Restate the records word for word, omitting nothing.

# DATA IN THIS EXERCISE
┄┄┄┄┄┄┄┄┄┄┄┄┄┄┄┄┄┄┄┄
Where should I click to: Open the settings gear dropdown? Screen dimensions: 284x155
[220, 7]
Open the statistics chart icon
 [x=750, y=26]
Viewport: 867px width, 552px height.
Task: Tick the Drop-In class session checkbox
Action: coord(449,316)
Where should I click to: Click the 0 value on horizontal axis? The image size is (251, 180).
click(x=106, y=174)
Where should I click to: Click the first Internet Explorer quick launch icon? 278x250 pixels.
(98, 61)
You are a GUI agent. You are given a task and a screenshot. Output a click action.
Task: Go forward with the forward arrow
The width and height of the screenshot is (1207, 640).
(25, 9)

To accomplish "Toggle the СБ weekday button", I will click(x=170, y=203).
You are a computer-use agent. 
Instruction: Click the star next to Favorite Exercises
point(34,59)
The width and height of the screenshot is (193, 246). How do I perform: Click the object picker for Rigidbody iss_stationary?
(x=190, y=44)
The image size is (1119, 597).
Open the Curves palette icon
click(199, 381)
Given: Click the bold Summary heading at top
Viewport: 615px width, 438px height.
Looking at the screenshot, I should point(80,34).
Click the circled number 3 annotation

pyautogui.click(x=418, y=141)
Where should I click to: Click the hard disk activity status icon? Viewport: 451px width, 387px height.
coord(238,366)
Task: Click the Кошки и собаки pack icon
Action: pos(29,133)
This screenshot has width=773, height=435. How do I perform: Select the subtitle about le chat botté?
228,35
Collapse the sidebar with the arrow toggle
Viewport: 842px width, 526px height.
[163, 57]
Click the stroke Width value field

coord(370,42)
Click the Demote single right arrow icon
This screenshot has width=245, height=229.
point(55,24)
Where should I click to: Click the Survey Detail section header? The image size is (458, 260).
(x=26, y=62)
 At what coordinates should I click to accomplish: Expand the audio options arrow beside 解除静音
┄┄┄┄┄┄┄┄┄┄┄┄┄┄┄┄┄┄┄┄
# TASK ANSWER
Where should I click to: Open the settings gear dropdown? Screen dimensions: 284x155
[220, 7]
Open the statistics chart icon
 [x=750, y=26]
Viewport: 867px width, 552px height.
Task: Tick the Drop-In class session checkbox
Action: coord(449,316)
Where should I click to: Click the 0 value on horizontal axis? The image size is (251, 180).
click(x=106, y=174)
Where should I click to: Click the first Internet Explorer quick launch icon? 278x250 pixels.
(98, 61)
You are a GUI agent. You are given a task and a screenshot. Output a click action.
Task: Go forward with the forward arrow
The width and height of the screenshot is (1207, 640).
(25, 9)

To accomplish "Toggle the СБ weekday button", I will click(x=170, y=203).
You are a computer-use agent. 
Instruction: Click the star next to Favorite Exercises
point(34,59)
The width and height of the screenshot is (193, 246). How do I perform: Click the object picker for Rigidbody iss_stationary?
(x=190, y=44)
The image size is (1119, 597).
Open the Curves palette icon
click(199, 381)
Given: Click the bold Summary heading at top
Viewport: 615px width, 438px height.
Looking at the screenshot, I should point(80,34).
Click the circled number 3 annotation

pyautogui.click(x=418, y=141)
Where should I click to: Click the hard disk activity status icon? Viewport: 451px width, 387px height.
coord(238,366)
Task: Click the Кошки и собаки pack icon
Action: pos(29,133)
This screenshot has width=773, height=435. How do I perform: Select the subtitle about le chat botté?
228,35
Collapse the sidebar with the arrow toggle
Viewport: 842px width, 526px height.
[163, 57]
Click the stroke Width value field

coord(370,42)
Click the Demote single right arrow icon
This screenshot has width=245, height=229.
point(55,24)
Where should I click to: Click the Survey Detail section header? The image size is (458, 260).
(x=26, y=62)
 At what coordinates should I click to accomplish: Expand the audio options arrow beside 解除静音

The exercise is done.